Desde que en mi juventud dejé de navegar leo mucho menos, lo de leer incluso lo que no te gusta, sacar alguna conclusión a veces peregrina de lo que escribe un extraño, era para mi un ejercicio vital e incluso cotidiano. Cuando algo me gustaba era casi orgásmico. Al final uno es consciente de que la vida que le queda va a ser breve y no puede permitirse el lujo de dedicar su tiempo a cosas que le interesan poco, y que no está obligado a hacer.
Pero hay algo con las palabras, con los lenguajes, que se quiera o no estamos obligados a hacer: Conocerlos. Forma parte de la cultura social del momento.
Esa cultura desaparece cuando la sociedad lo hace o está en trance de hacerlo.
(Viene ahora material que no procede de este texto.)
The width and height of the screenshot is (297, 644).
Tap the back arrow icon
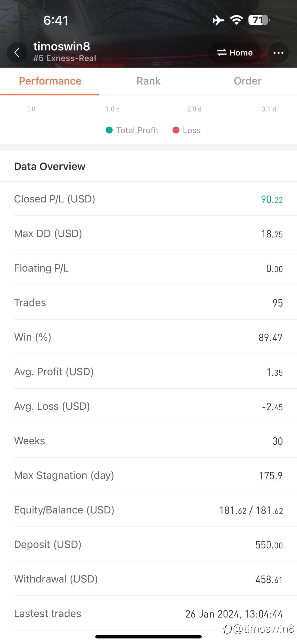17,53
Y eso pasa con la lengua de los oficios. En mi tierra cuando yo era niño había muchos canteros. Tenían un lenguaje propio que se llamaba "A enxerga", la jerga. Impedía que los ajenos supiesen de que se hablaba o que se tramaba. Desapareció con la llegada de los medios mecánicos. He visto desaparecer otros códigos, los de la telecomunicación, sustituidos por el lenguage binario y este por la lectura óptica.
Y el lenguaje más elaborado referido a una profesión que he conocido es el marítimo. En inglés el lenguage de la construcción naval ha pasado a la arquitectura y la industria. Los vocablos españoles referidos a esta actividad, provinientes de todas las lenguas presentes y pretéritas de la Península, han sido sustituidos por el inglés, o por vocablos comunes mucho menos precisos.
Y en el país de los sueños un amigo, Emilio Barrenetxea, rescatando vocablos no ya de la memoria colectiva, tarea imposible, sinó de la Literatura ha publicado un libro de terminología marítima y lo ha hecho en papel.
Todo lo que sea contribuir al conocimiento de las palabras que hicieron posibles muchos viajes y descubrimientos, muchos avances técnicos, científicos y sociales es un esfuerzo laudable, aunque en momentos de pesimismo, leyendo o escuchando noticias me parece un esfuerzo inútil.